Поэтому я долго не мог понять, почему мои русские знакомые хихикают каждый раз, когда разговор заходит о писании. Пока кто-то мне не объяснил, что я ставлю ударение в слове «писать» по-польски, то есть на второй слог от конца, а в русском слове ударение стоит на последнем, иначе слово «писать» превращается в «мочиться»: вместо скрипа пера — журчание отливаемой воды.

* * *

Ночью выпал тяжелый снег. Прикрыл землю, камни и крыши, осел на ветвях и травах. Море еще не замерзло. Вода цвета стали. Белизна и сталь… Лишь там, где отлив обнажил землю, — черная кайма.

* * *

Да, странные в жизни переплетения. В свое время с коммунистами сварился, а тут дружу с Васильичем, последним секретарем Соловецкого райкома КПСС. Особенно я люблю его байки. Васильич, как всякий человек, который плохо слышит, обожает много говорить. В рассказах же он возвращается к себе прежнему и воскрешает неведомый мне мир.

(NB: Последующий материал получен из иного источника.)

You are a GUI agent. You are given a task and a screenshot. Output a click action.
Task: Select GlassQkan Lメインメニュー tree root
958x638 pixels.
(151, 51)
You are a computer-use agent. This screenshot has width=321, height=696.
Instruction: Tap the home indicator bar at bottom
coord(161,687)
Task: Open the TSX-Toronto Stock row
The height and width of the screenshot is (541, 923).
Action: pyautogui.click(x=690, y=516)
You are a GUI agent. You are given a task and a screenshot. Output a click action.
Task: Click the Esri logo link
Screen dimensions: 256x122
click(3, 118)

Родился в деревне Харлушино, близ Каргополя. Отец во время Гражданской войны сражался у Чапаева, потом вернулся, выгнал из деревни богатых мужиков (в том числе многих родственников) и основал колхоз «Новая жизнь». Саша до сих пор помнит, как от отца пахло — вонь махорки, пота и юфти — и песенку, которую тот любил петь под хмельком:

Знаю, ворон, твой обычай.

Ты сейчас от мертвых тел

И с кровавою добычей

К нам в деревню прилетел…

Потом отец исчез из сыновней фабулы, бросив семью ради другой женщины. В те времена бушевала свободная любовь… Вскоре колхоз переименовали в «Сталинец».

Началась война. Васильич был слишком молод, чтобы сражаться — его отправили на лесоповал. Жили с пацанами в лагерных бараках, оставшихся от поляков… Да-да — в том самом Каргополе, где сидел Герлинг-Грудзиньский. Получали по шестьсот грамм хлеба на человека и миску баланды — раз в день. Васильич собственными руками вырубил более трех с половиной тысяч кубометров леса! А государству сегодня жалко дать ему два куба на зиму.

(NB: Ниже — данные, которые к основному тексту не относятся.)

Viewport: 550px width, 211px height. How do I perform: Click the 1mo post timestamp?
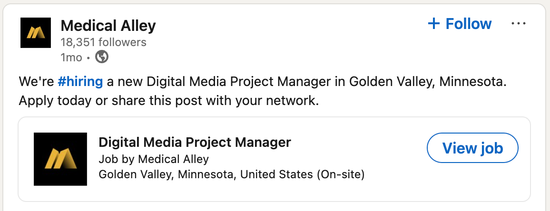pyautogui.click(x=70, y=58)
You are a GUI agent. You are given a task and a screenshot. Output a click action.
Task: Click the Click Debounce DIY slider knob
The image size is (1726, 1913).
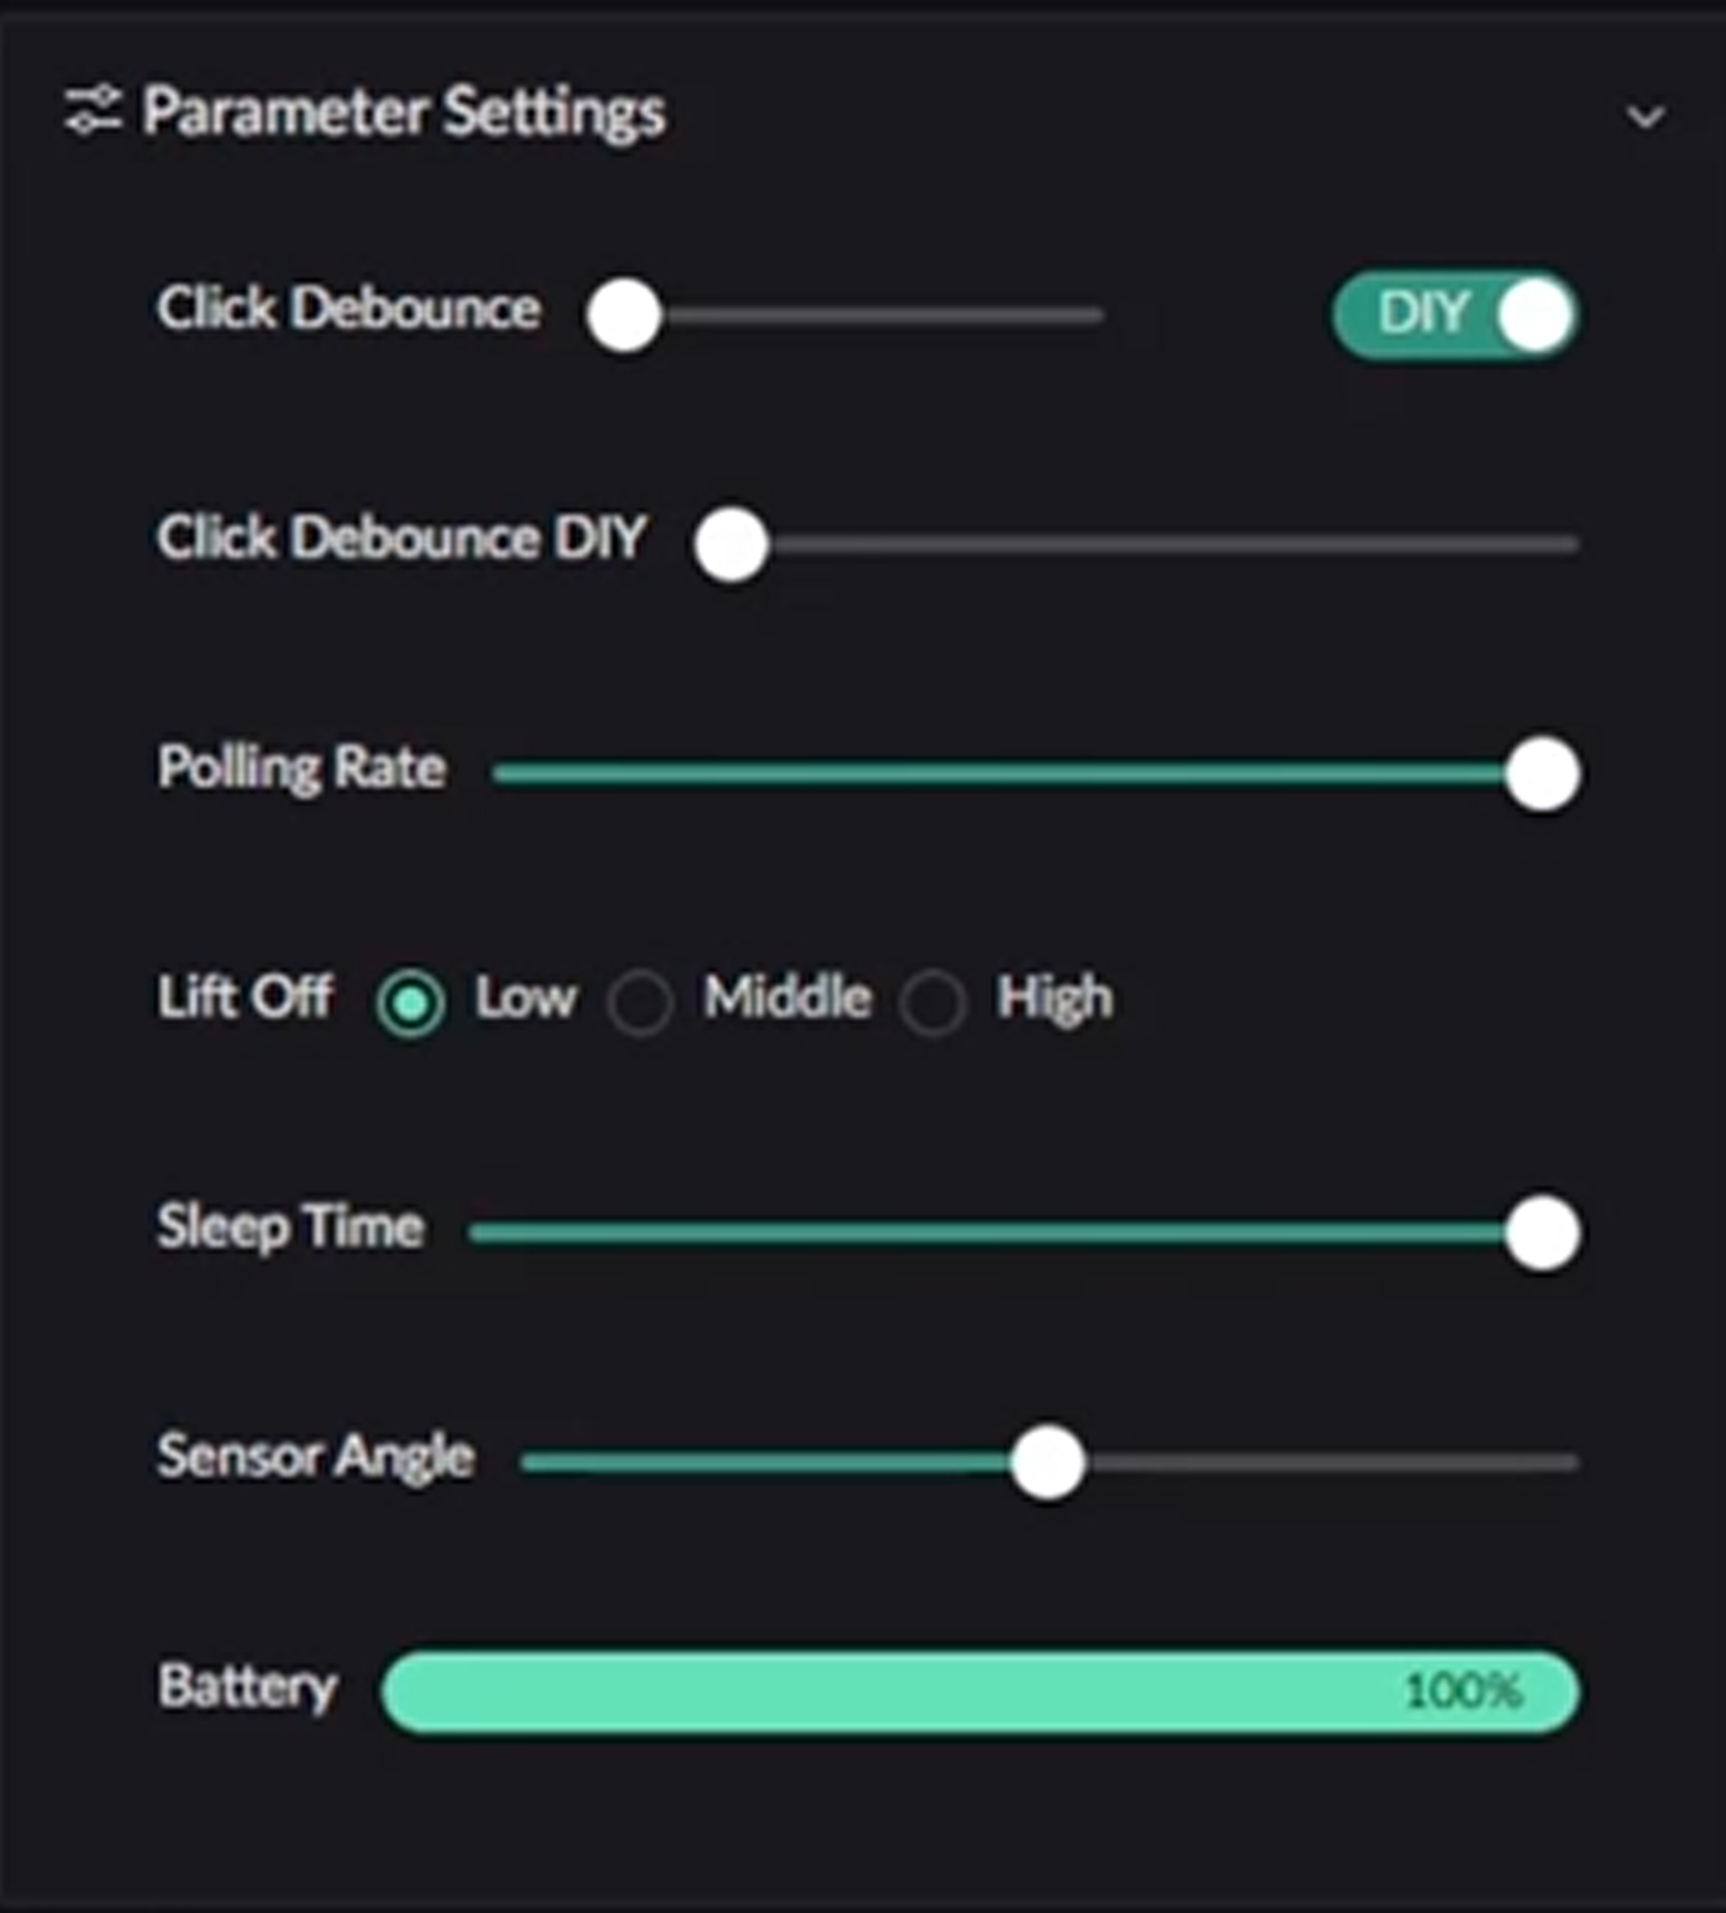(730, 544)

В конце сороковых годов он служил в армии, стояли на Эльбе — в Германии; там он впервые увидел яблоки на дереве. Вернувшись на Север, работал на беломорских маяках: Зимний берег, Жижгин. Лучшие воспоминания сохранились о Кепино.

— Тетеревов там из окна стреляли, а сигов бочками ловили, двести кило за полдня.

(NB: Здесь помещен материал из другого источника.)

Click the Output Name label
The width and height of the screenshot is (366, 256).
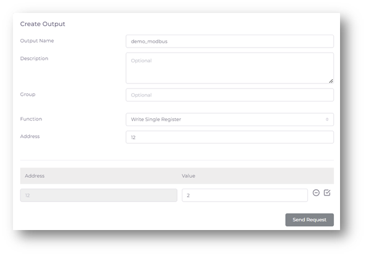click(37, 41)
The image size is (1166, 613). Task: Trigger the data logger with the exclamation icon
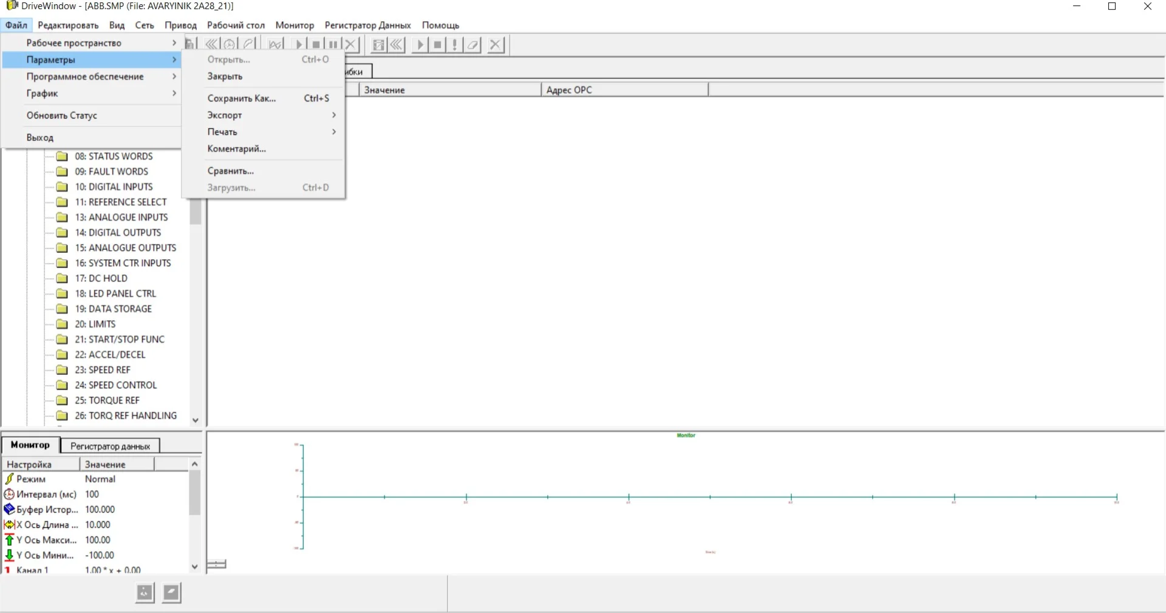click(454, 44)
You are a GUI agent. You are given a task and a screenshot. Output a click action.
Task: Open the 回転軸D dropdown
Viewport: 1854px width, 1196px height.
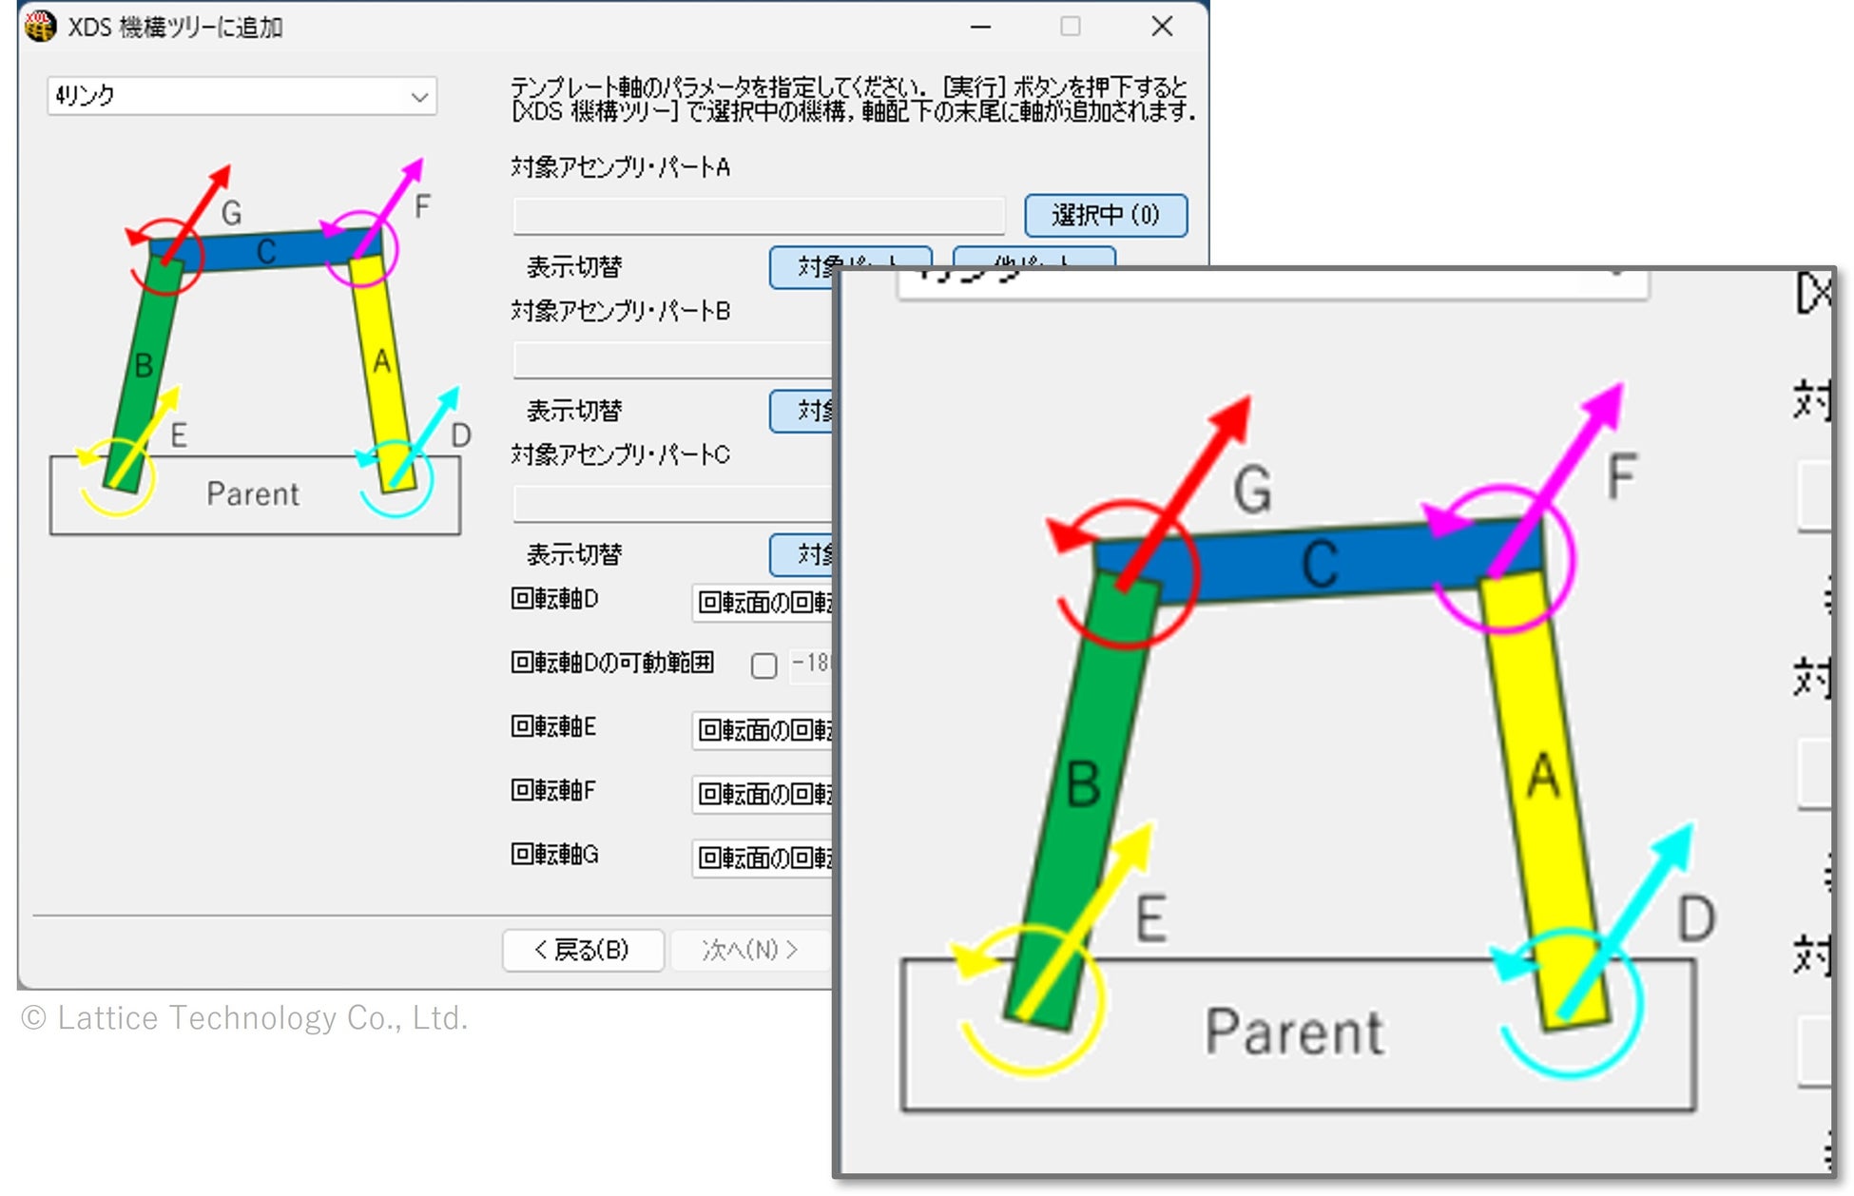[x=763, y=603]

И только алмазов жаль, эх! Открыли их в районе Кепина еще в 1950-е годы, но на всякий случай придержали как стратегическое сырье. Васильич в штольнях хранил морошку — точно в подвале. Позже перестройка и капитализм по-русски: штольни отдали западной фирме, та залежи получше выбрала и не заплатила, мошенничество раскрылось, фирма слиняла, штольни закрыли, а поселок вымер.

А какая в Кепине рыбалка была! Ясное дело, не каждому дозволялось там ловить. Обком арендовал рыбацкие хаты (другими словами — отобрал у мужиков), летали туда на «Аннушках». Порой две дюжины боссов соберется и на нескольких самолетах — айда на рыбалку! Васильич помнит одну из таких прогулок: конец апреля, рыбы каждый набрал по бочке, да тяжелая одежда — унты, пропитанные влагой, шубы — дай бог каждому, ну, и сами мужики — в каждом сотня кило, а то и больше, ничего удивительного, что «Аннушка» упала в лес и загорелась. Трупы потом по зубам идентифицировали.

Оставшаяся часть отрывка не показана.